[Stored records]

· · · ·

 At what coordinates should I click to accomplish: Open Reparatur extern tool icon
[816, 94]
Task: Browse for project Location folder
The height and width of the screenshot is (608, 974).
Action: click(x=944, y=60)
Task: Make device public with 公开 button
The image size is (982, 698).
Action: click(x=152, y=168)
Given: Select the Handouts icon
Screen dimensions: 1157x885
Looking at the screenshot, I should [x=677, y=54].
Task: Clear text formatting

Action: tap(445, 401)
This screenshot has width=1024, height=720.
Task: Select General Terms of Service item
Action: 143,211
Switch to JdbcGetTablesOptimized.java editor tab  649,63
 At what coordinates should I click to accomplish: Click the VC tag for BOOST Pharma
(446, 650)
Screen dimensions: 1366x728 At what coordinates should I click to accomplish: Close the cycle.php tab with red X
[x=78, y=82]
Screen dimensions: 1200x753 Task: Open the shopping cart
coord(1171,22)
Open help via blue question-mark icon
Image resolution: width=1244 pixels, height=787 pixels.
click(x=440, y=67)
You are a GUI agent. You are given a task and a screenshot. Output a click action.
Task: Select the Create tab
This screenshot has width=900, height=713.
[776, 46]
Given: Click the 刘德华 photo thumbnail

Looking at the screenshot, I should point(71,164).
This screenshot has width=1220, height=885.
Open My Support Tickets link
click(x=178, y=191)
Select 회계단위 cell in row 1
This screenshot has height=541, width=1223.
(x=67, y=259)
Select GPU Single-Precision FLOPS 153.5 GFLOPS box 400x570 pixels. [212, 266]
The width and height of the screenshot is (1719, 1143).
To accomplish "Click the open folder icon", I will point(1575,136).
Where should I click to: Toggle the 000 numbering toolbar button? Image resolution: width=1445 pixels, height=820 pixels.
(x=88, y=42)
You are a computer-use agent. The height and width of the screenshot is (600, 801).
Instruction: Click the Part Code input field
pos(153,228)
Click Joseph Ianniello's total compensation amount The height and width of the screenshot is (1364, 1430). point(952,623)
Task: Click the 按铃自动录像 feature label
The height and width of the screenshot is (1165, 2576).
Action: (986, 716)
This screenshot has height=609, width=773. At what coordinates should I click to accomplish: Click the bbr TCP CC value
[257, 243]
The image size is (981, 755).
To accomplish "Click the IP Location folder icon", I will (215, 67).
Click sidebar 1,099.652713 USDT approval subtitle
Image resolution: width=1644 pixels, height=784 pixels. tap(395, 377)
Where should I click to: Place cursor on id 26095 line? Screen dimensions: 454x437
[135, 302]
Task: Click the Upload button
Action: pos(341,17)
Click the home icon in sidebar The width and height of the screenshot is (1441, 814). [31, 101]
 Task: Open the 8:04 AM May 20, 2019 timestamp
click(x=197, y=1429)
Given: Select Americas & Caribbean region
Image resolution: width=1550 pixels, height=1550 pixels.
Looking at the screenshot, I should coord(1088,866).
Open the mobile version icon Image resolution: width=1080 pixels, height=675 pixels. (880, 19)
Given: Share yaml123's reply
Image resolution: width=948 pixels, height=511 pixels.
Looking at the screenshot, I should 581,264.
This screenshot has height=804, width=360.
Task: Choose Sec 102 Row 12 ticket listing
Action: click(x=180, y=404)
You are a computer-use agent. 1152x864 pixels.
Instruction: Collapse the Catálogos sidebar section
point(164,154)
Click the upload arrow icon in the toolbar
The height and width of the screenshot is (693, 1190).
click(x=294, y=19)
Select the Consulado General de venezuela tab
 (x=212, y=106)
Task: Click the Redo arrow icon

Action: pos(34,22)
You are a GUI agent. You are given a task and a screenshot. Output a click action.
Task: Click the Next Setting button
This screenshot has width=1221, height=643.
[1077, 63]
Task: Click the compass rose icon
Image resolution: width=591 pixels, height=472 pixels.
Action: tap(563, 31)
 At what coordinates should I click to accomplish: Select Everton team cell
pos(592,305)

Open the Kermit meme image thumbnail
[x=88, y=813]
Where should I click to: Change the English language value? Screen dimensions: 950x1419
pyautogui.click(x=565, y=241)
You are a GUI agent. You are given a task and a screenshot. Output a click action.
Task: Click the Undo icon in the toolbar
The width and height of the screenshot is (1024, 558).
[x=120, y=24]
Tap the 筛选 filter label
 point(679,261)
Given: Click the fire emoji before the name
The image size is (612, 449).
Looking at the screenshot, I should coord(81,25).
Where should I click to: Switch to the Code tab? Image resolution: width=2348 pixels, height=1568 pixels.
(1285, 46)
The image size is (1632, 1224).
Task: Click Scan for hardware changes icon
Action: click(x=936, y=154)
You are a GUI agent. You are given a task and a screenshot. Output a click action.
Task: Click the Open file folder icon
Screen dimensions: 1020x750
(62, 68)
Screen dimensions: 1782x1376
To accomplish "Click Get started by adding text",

· · · ·

=== What is being asked ===
This exercise calls for the lines from the one holding "Task: Click the Open file folder icon" through the end of the entries, transcribed exactly and with nothing more.

=== Your solution ===
Task: Click the Open file folder icon
Screen dimensions: 1020x750
(62, 68)
Screen dimensions: 1782x1376
To accomplish "Click Get started by adding text",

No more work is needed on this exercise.